Der zweite Aspekt, der politische Effekt dieser Geldpolitik genannten Fiskalpolitik der Notenbank wird nun darin sichtbar, dass diese Notenbankpolitik in eine Sackgasse geführt hat, aus der weder die europäische noch die amerikanische Form der Politischen Ökonomie herauszukommen scheint. Dies zeigt erstens, sie ist kein „lokales“ Phänomen und zweitens, sie ist nicht beherrschbar. Politik ist in der Geldpolitik am Point of no Return angekommen. Sie ist bislang der Überzeugung gefolgt, dass grundlegende ökonomische Zusammenhänge wie dass niedrige Arbeitslosigkeit zu steigenden Preisen führen, obsolet sind. Wir sehen Europa und die USA dem Schicksal Japans folgend und sich darauf vorzubereiten, dass niedrige Zinsen nicht mehr Wachstum, sondern niedriges Wachstum bedeuten und sogar zu sinkenden Preisen, also zu Deflation führen kann.

::::::

» **Aufgabe**:
Zitieren Sie aus dem Text über die Geldpolitik der Notenbanken wörtlich den Abschnitt, der mit den Worten „Der zweite Aspekt, der“ beginnt und mit „Deflation führen kann.“ endet.

(Einträge des Datensatzes)
::::::

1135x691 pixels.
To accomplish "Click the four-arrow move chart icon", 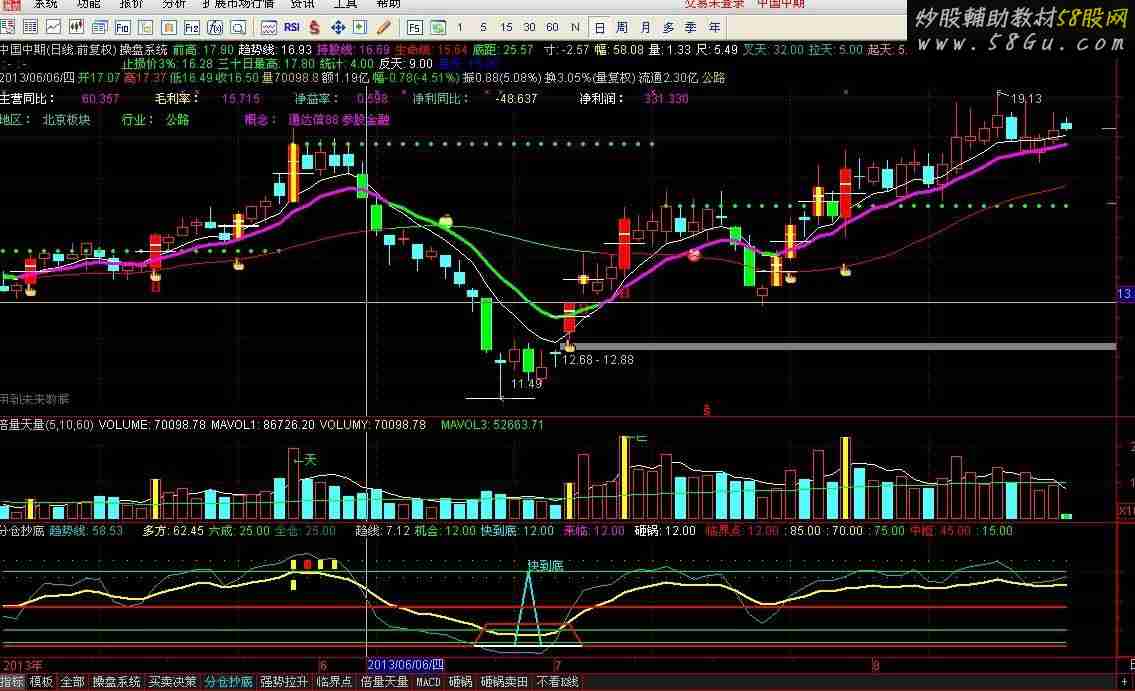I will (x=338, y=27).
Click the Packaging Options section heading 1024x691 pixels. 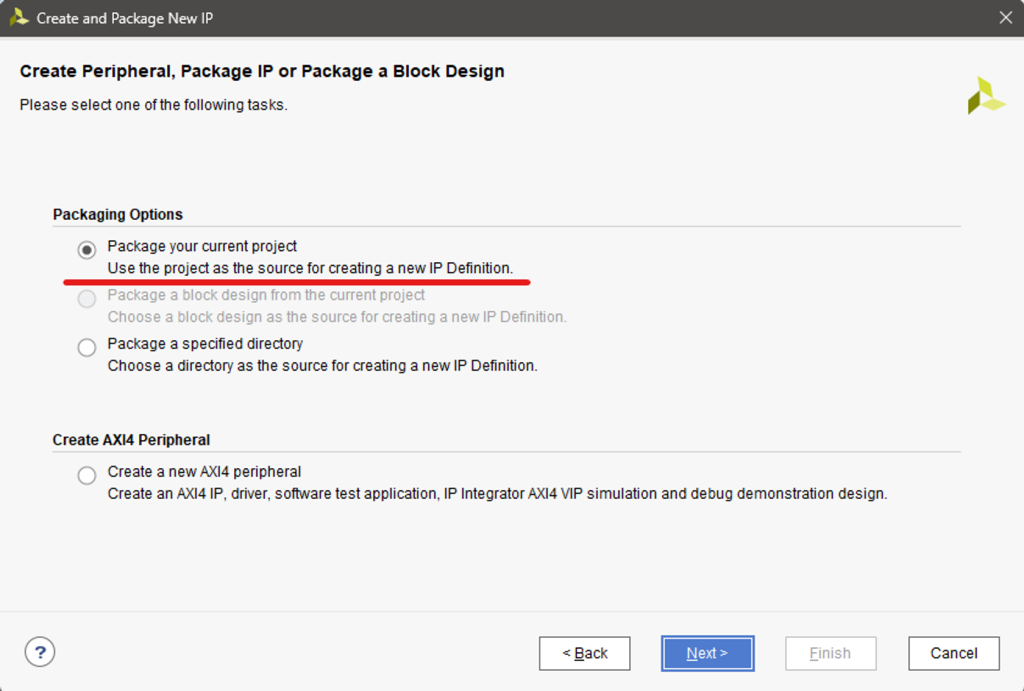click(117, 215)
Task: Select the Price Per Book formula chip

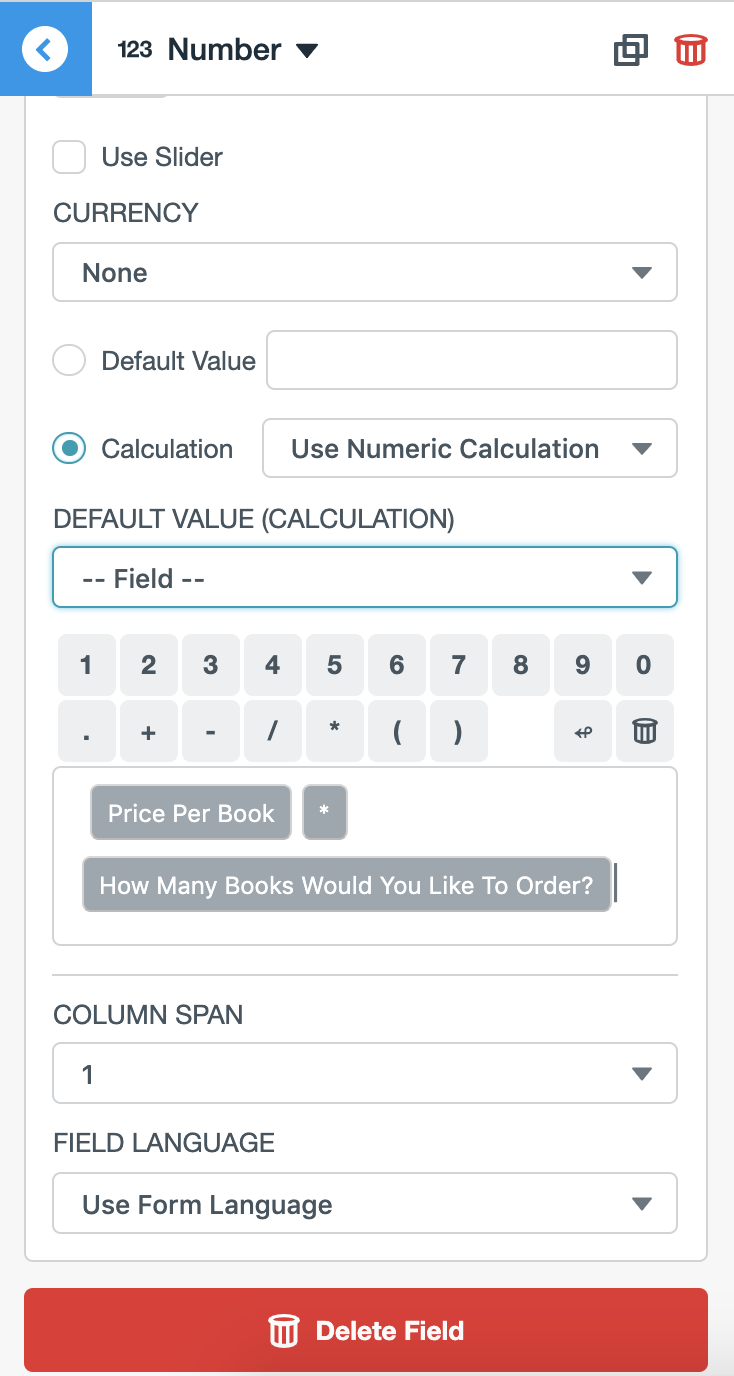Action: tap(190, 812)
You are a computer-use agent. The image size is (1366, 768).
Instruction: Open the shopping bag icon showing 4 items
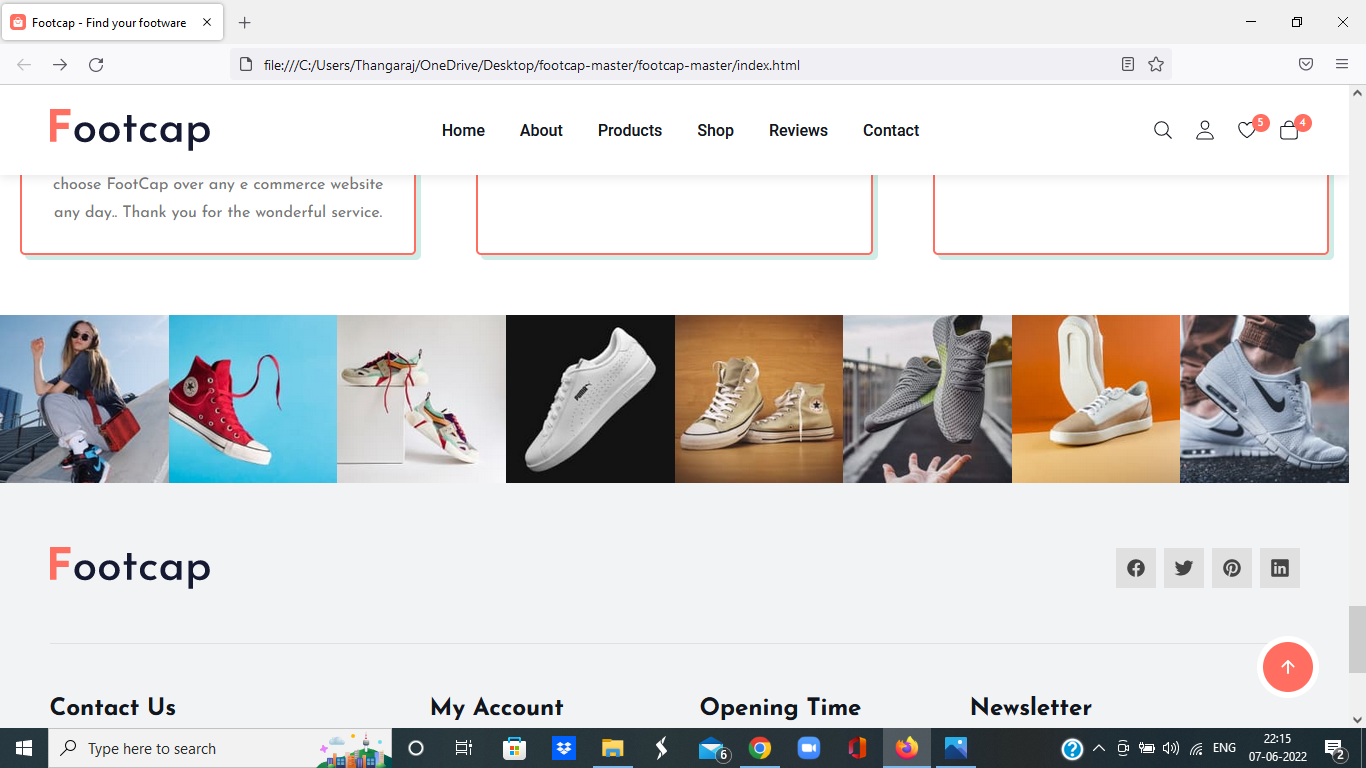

::::::

» **Antwort**:
Der zweite Aspekt, der politische Effekt dieser Geldpolitik genannten Fiskalpolitik der Notenbank wird nun darin sichtbar, dass diese Notenbankpolitik in eine Sackgasse geführt hat, aus der weder die europäische noch die amerikanische Form der Politischen Ökonomie herauszukommen scheint. Dies zeigt erstens, sie ist kein „lokales“ Phänomen und zweitens, sie ist nicht beherrschbar. Politik ist in der Geldpolitik am Point of no Return angekommen. Sie ist bislang der Überzeugung gefolgt, dass grundlegende ökonomische Zusammenhänge wie dass niedrige Arbeitslosigkeit zu steigenden Preisen führen, obsolet sind. Wir sehen Europa und die USA dem Schicksal Japans folgend und sich darauf vorzubereiten, dass niedrige Zinsen nicht mehr Wachstum, sondern niedriges Wachstum bedeuten und sogar zu sinkenden Preisen, also zu Deflation führen kann.